I have a new bit of flash fiction up. I’ve called it Legio, or perhaps Legion. I’m still thinking a lot (never stopping, really), about systems and things playing together and building off one another. At some point the story of the demon Legion came to mind, a hive thing, a host mind. And here we are.
I also read Becky Chambers’ novella, To be taught, if fortunate. It was an unexpectedly lovely read, about our relationship to ourselves and our bodies, about leaving our loved ones behind, and colonialism and space travel.

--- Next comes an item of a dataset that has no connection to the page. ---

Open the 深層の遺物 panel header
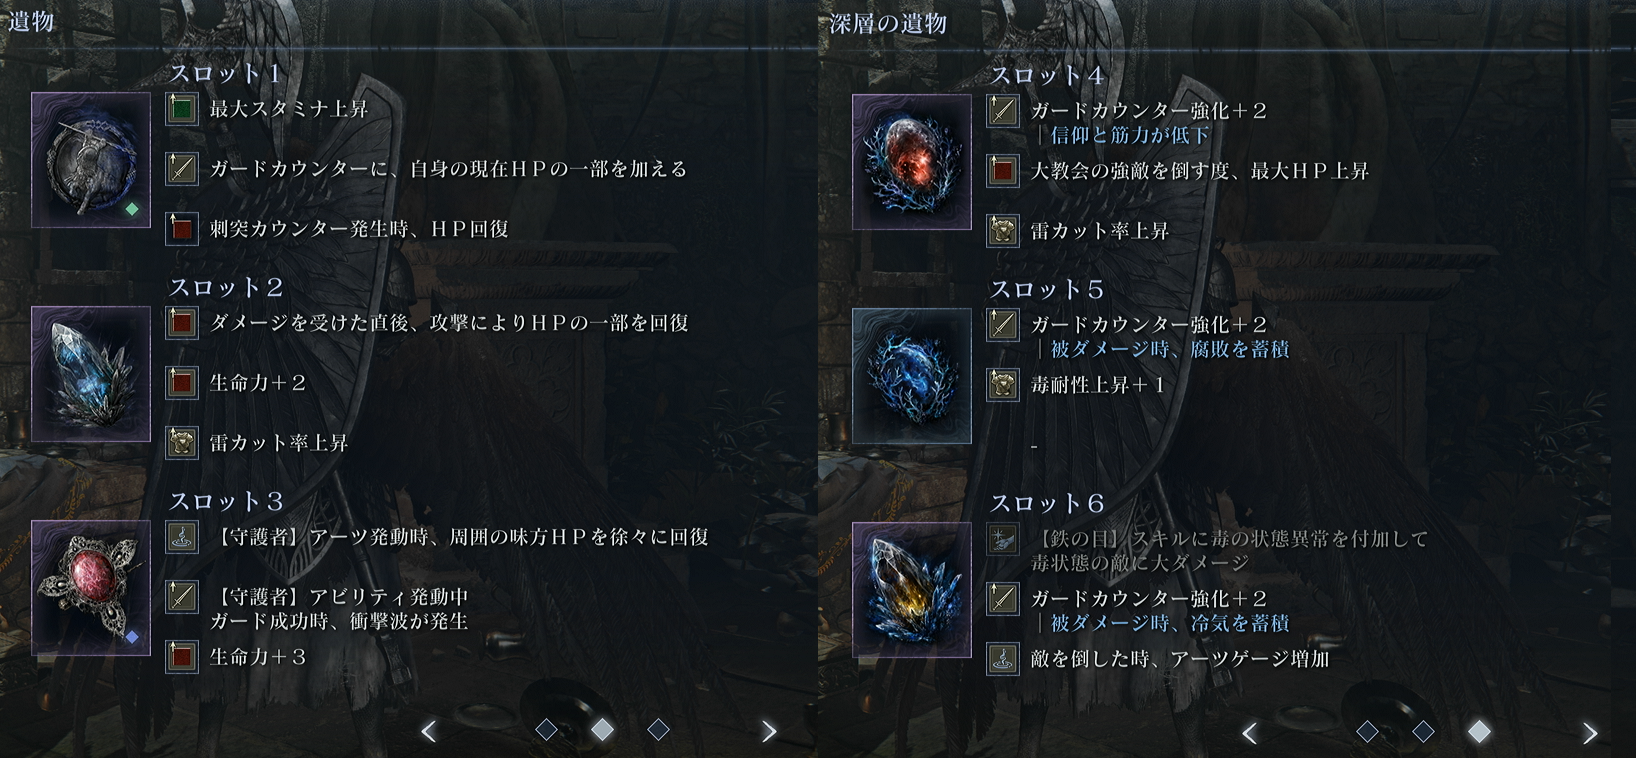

I’m an observer, not a conqueror. I have no interest in changing other worlds to suit me. I choose the lighter touch: changing myself to suit them.
Becky Chambers, To be taught, if fortunate
Some bits I relate to strongly because of what transitioning was (and is) like:
A moth was a caterpillar, once, but it no longer is a caterpillar. It cannot break itself back down, cannot metamorphose in reverse. To try to eat leaves again would mean starvation. Crawling back into the husk would provide no shelter. It is a paradox — the impossibility of reclaiming that which lies behind, housed within a form comprised entirely of the repurposed pieces of that same past. We exist where we begin, yet to remain there is death.
Becky Chambers, To be taught, if fortunate
This was such a lovely read. Please read it, if you’re looking for something new.